(Data for the task begins)

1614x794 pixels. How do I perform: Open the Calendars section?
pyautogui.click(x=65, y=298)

(Data for the task ends)
(Data for the task begins)

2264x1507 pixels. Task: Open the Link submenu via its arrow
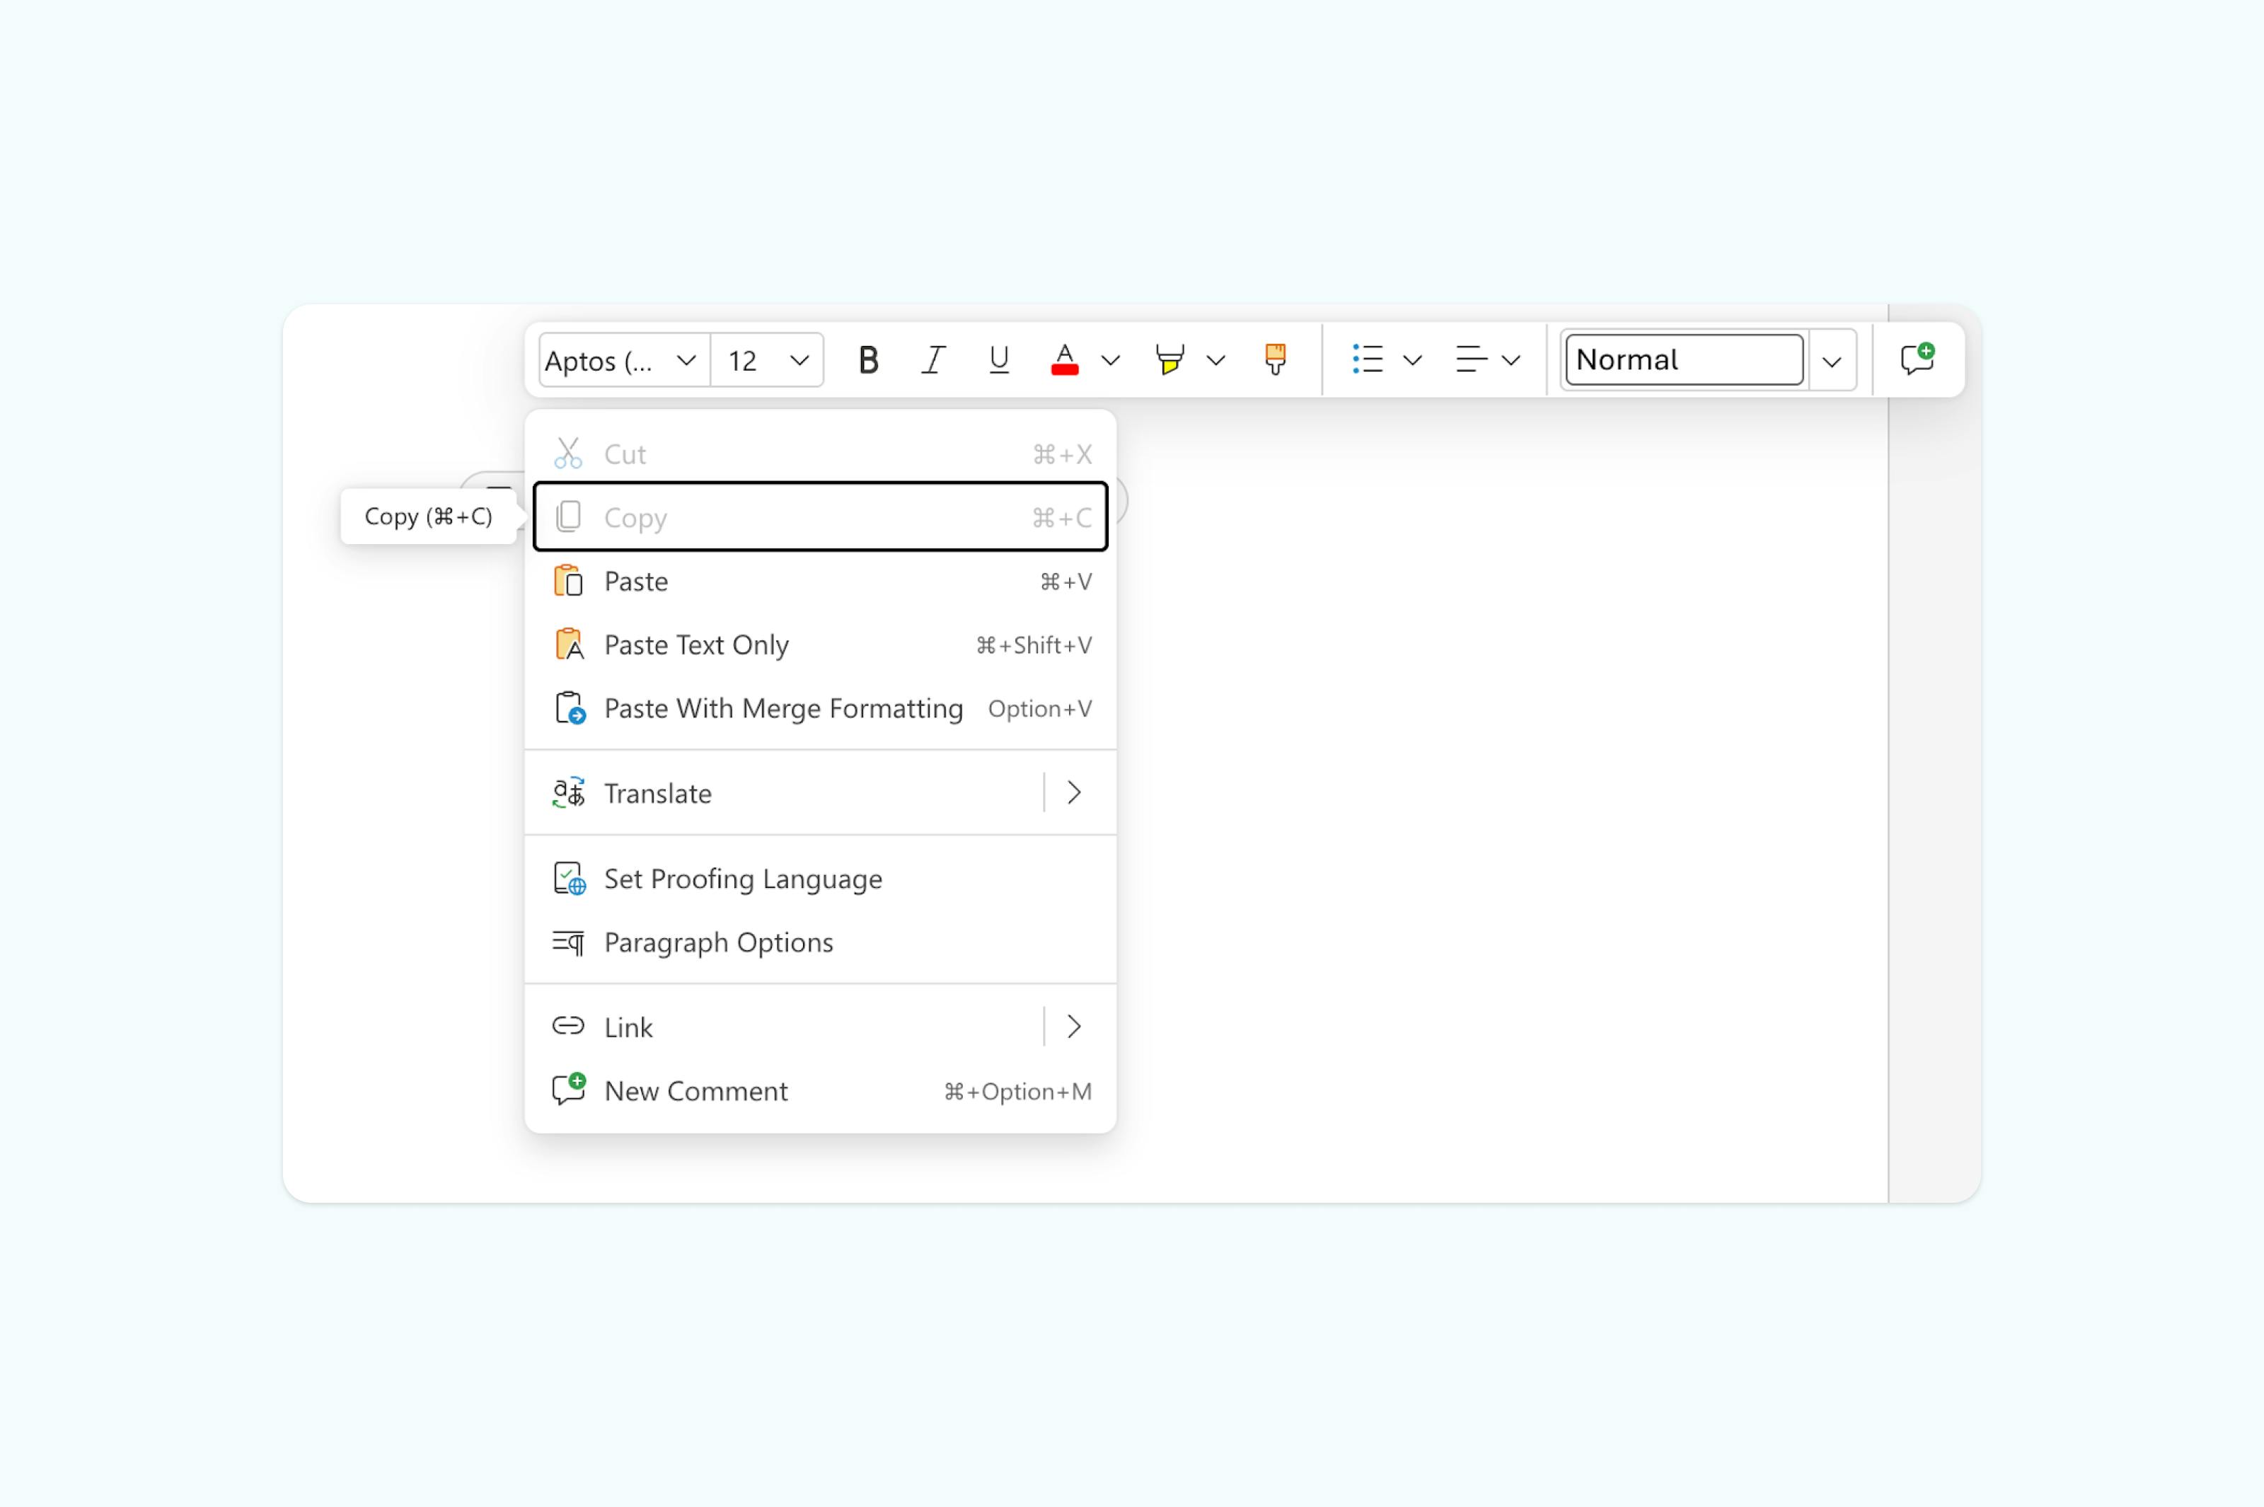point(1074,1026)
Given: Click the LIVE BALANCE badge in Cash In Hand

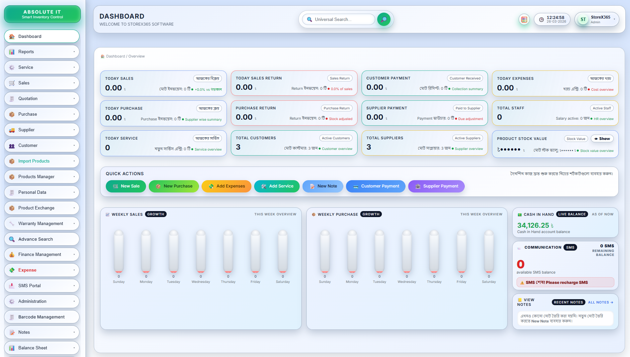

(Data for the task ends)

Work request =>
Using the records above, print exactly the run of lines that starts with the line with "2264x1507 pixels. Task: Open" and goes on through the line with "Given: Click the", pictures excluded.

Exercise output =>
2264x1507 pixels. Task: Open the Link submenu via its arrow
point(1074,1026)
Given: Click the LIVE BALANCE badge in Cash In Hand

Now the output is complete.